Once again we crossed the highway and walked about 200 metres down the side road, towards tonight’s destination, a small hostel named Huagra Corral. This place is a family residence with a few rooms to let, and it also provides meals. Beautifully decorated with local items, the place is very cosy. Our room had a double bed and a loft with two mattresses on the floor. (The loft also had pigeons at the window.) We settled in and then went to the upstairs lounge, where we had a great view of Volcan Cotopaxi. It was in cloud, of course, but soon it cleared a bit and we convinced ourselves that we could actually see the summit. However before long the clouds closed in again and the view was gone.

Our hostel

Our room

The bathroom down the hall

We had a small meal of tea and papas fritas, then went out for a walk. Initially we walked farther along the dirt road towards the park, but when we saw barking dogs charge out at a motorcyclist towards us, we turned back and headed along another road. This road ended up at the train tracks which run parallel to the highway. We walked alongside the tracks in the direction of our hostel, passing a lady with a llama and a cow. We were just discussing the tourist train which runs between Quito and Lasso, when as if on cue the tourist train appeared. It was actually more like a bus on railway tracks, but it was on the tracks so it must be a train.

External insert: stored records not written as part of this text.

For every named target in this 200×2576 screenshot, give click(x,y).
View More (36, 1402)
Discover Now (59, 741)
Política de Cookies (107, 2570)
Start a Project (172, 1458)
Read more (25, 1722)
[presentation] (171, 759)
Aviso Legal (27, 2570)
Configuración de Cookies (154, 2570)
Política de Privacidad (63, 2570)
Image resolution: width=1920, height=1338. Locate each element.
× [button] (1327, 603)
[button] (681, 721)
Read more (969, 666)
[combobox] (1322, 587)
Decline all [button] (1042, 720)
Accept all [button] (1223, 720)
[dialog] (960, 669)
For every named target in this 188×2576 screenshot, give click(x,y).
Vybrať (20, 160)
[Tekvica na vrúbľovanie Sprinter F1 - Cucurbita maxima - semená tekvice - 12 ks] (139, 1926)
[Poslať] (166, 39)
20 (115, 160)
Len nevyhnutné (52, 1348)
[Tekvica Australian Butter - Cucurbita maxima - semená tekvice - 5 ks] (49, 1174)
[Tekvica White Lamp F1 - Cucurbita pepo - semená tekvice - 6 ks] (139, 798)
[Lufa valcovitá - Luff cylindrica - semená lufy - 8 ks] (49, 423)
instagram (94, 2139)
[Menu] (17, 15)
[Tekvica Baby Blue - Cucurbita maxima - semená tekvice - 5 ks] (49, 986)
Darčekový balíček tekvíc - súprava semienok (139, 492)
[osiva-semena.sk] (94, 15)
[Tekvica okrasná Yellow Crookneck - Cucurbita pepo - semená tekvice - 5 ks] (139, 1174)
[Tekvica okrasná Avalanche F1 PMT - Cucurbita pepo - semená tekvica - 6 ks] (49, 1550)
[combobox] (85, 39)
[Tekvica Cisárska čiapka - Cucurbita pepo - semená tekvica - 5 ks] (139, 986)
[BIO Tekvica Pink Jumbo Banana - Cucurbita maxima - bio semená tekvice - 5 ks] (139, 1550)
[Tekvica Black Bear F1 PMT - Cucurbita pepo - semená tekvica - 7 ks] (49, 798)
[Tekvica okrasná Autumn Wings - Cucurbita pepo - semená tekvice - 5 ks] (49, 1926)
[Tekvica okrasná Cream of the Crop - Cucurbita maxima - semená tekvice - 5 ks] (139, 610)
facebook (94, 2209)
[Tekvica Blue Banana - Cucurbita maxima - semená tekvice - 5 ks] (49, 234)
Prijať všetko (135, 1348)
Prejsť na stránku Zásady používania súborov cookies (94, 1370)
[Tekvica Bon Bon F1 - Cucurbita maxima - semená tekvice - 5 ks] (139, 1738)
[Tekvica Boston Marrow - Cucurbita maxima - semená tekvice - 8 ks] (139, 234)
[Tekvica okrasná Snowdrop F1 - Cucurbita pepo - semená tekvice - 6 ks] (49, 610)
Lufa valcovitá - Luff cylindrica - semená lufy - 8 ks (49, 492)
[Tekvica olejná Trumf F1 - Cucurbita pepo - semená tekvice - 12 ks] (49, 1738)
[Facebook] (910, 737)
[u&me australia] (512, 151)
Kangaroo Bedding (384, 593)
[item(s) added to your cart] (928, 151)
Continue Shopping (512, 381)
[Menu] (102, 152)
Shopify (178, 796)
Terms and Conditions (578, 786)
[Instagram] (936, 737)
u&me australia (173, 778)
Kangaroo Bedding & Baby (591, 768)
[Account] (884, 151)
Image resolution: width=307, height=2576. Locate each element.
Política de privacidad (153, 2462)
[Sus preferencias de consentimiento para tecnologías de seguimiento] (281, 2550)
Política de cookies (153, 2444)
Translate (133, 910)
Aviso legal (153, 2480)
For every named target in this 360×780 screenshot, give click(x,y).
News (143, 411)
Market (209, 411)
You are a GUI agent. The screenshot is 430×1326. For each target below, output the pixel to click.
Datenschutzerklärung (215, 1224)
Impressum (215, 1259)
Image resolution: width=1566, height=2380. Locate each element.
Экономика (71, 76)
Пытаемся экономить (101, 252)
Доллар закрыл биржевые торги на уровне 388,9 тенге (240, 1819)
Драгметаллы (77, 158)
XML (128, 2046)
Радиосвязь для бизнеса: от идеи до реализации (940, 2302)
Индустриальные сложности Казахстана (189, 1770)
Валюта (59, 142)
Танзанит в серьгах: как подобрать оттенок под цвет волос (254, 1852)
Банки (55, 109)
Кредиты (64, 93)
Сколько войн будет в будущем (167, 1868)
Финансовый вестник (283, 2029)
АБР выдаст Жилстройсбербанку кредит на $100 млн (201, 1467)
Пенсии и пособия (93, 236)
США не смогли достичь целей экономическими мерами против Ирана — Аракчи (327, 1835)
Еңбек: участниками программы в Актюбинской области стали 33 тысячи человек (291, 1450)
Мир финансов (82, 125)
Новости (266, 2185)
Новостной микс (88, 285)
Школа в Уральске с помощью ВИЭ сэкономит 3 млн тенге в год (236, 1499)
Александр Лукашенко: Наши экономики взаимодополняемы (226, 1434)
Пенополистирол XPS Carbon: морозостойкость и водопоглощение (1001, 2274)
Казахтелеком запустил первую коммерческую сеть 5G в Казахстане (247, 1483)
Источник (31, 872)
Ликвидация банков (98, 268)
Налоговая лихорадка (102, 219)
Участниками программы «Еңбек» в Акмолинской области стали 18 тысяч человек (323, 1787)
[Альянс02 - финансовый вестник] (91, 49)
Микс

Lupines being delivered to market

Llama

Tourist train

So far we had no rain, but the clouds were starting to get menacing and we heard thunder over towards Latacunga. This wasn’t surprising as the weather forecast strongly implied rain for the late afternoon, but anyway we headed back and relaxed in the lounge until dinner-time. After a while the rain began, so we were glad to be inside. Downstairs was warmer, as they had lit the fire and there was a propane heater on.

At 6:30 pm we ordered dinner, but before this we were served a delicious hot cinnamon drink which was greatly enjoyed by all. Our dinners were simple food but nicely prepared and very tasty. Before going up to our room we had some more of the cinnamon drink. It was still rather early to go to bed, so we sat and did some puzzles. Our room was a bit chilly but the bed had warm blankets and a thick comforter, so we would be warm. It was still raining, but we hoped for better weather tomorrow.